CN-121999370-A - High-level landslide identification method by cooperation of multi-source remote sensing and ground investigation
Abstract
The application discloses a high-level landslide identification method by cooperation of multi-source remote sensing and ground investigation, and belongs to the technical field of geological disaster monitoring and identification. The method comprises the steps of constructing a multisource information basic data set, generating deformation characteristic data representing deformation activity states, constructing environment characteristic data representing landslide formation conditions, screening landslide candidate areas meeting deformation activity criteria and landslide formation condition criteria simultaneously, conducting comprehensive characteristic analysis and type discrimination on the landslide candidate areas to obtain landslide identification conclusion and corresponding uncertainty information, determining a ground investigation and check scheme according to the uncertainty information and executing the landslide identification conclusion, taking the landslide identification conclusion as a final result and outputting corresponding landslide type and uncertainty information if the landslide identification conclusion is consistent, and correcting the landslide identification conclusion according to the check result and updating the uncertainty information, taking the corrected conclusion as a final result and outputting the corresponding landslide type and the updated uncertainty information if the landslide identification conclusion is inconsistent.
Inventors
- XIE HANG
- XIANG QIWEN
- WANG JUAN
- YANG JUAN
- Yue Fazheng
Assignees
- 贵州省第一测绘院(贵州省北斗导航位置服务中心)
Dates
- Publication Date
- 20260508
- Application Date
- 20260407
Claims (10)
- 1. A multi-source remote sensing and ground investigation collaborative high-level landslide identification method is characterized by comprising the following steps: Acquiring remote sensing observation data and ground investigation information of a target area, and constructing a multisource information base data set for high-order landslide identification; extracting surface deformation characteristic information based on the multisource information basic data set, identifying potential deformation abnormal areas, and generating deformation characteristic data representing deformation activity states; extracting topography feature, geological condition feature and human activity feature based on the multisource information basic data set, and constructing environment feature data representing landslide formation conditions; Coupling analysis is carried out on the deformation characteristic data and the environment characteristic data, and landslide candidate areas meeting deformation activity criteria and landslide formation condition criteria at the same time are screened; Carrying out comprehensive feature analysis and type discrimination on the landslide candidate area to obtain a landslide identification conclusion and corresponding uncertainty information; determining a ground investigation checking scheme according to the uncertainty information and executing the ground investigation checking scheme; if the check result is consistent with the landslide identification conclusion, taking the landslide identification conclusion as a final result, and outputting corresponding landslide type and uncertainty information; If the check result is inconsistent with the landslide identification conclusion, correcting the landslide identification conclusion according to the check result, updating the uncertainty information, taking the corrected conclusion as a final result, and outputting the corresponding landslide type and the updated uncertainty information.
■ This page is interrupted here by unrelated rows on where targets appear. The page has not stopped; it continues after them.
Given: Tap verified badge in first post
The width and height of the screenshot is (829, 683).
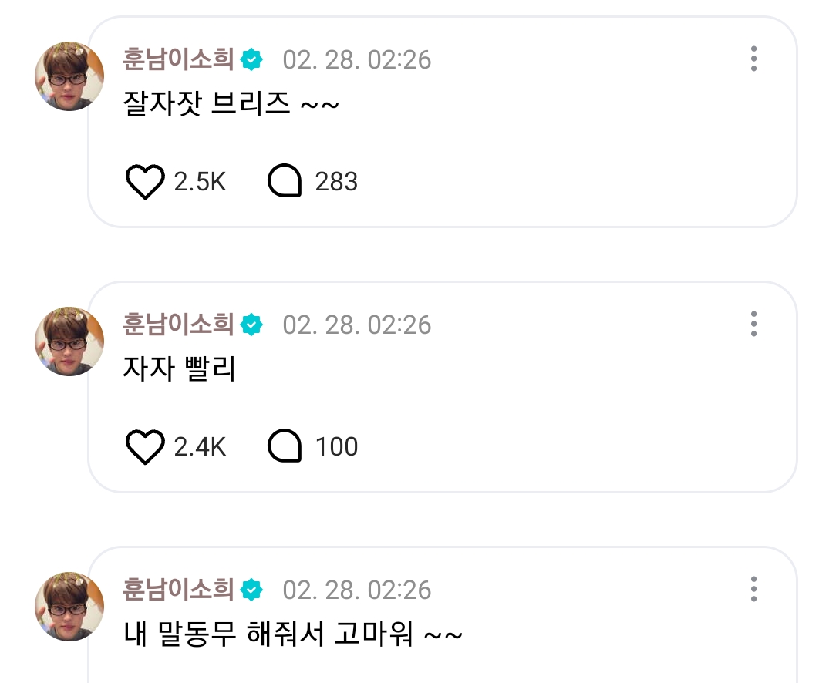Looking at the screenshot, I should point(252,59).
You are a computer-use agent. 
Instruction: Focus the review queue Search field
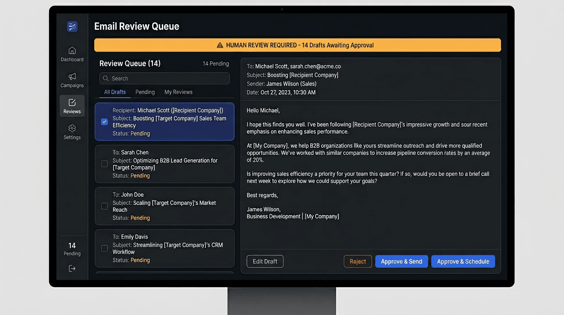coord(168,78)
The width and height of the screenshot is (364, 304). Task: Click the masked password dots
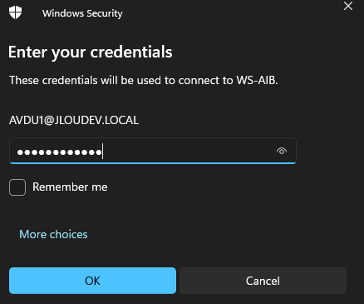point(59,152)
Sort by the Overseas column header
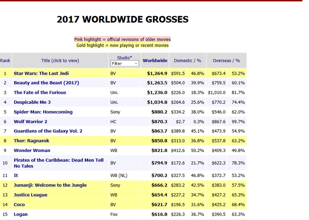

- 2. The method of claim 1, wherein the remote sensing observation data comprises multi-phase satellite-borne synthetic aperture radar image data, high resolution optical image data, and airborne LiDAR point cloud data.
- 3. The high-order landslide recognition method of claim 2, wherein the method of acquiring the ground investigation information of the target area is: aiming at the potential geological disaster hidden trouble points which are already defined in the target area, a staged investigation scheme is formulated according to an air-space-ground integrated investigation principle, and investigation ranges, investigation contents and investigation modes of each stage are defined; Performing on-plane preliminary investigation by depending on regional geological data, and determining on-site check points by combining remote sensing interpretation results with existing geological structure information; Performing key verification on the determined site verification point; and collecting and arranging site investigation data in the key checking process to obtain the ground investigation information of the target area.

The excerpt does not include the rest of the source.